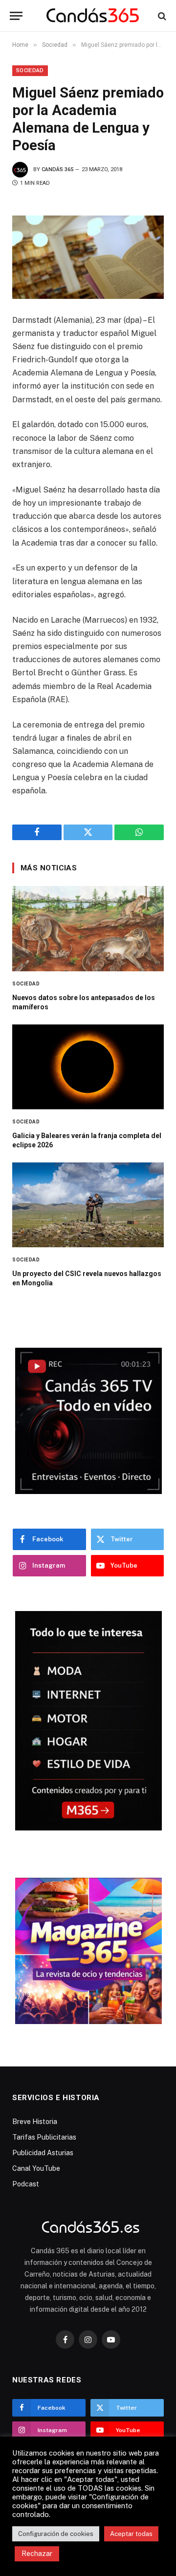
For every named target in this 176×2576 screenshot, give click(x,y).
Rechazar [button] (37, 2553)
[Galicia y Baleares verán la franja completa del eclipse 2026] (88, 1066)
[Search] (161, 16)
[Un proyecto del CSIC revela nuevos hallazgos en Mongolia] (88, 1204)
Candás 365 (57, 169)
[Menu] (16, 16)
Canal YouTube (36, 2168)
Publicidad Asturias (42, 2153)
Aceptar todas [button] (131, 2533)
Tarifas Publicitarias (44, 2137)
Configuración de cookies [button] (55, 2533)
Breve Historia (34, 2121)
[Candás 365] (93, 16)
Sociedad (30, 70)
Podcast (25, 2184)
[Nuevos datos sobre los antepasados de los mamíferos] (88, 928)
# # # # # # #
- [INSTRUCTIONS FOR THE TASK]
Set the lines down exactly as they stand, beginning at the one that contains "Configuración de cookies [button] (55, 2533)" and stopping after the last line of the entries above.

- [OUTPUT OF THE EXERCISE]
Configuración de cookies [button] (55, 2533)
Breve Historia (34, 2121)
[Candás 365] (93, 16)
Sociedad (30, 70)
Podcast (25, 2184)
[Nuevos datos sobre los antepasados de los mamíferos] (88, 928)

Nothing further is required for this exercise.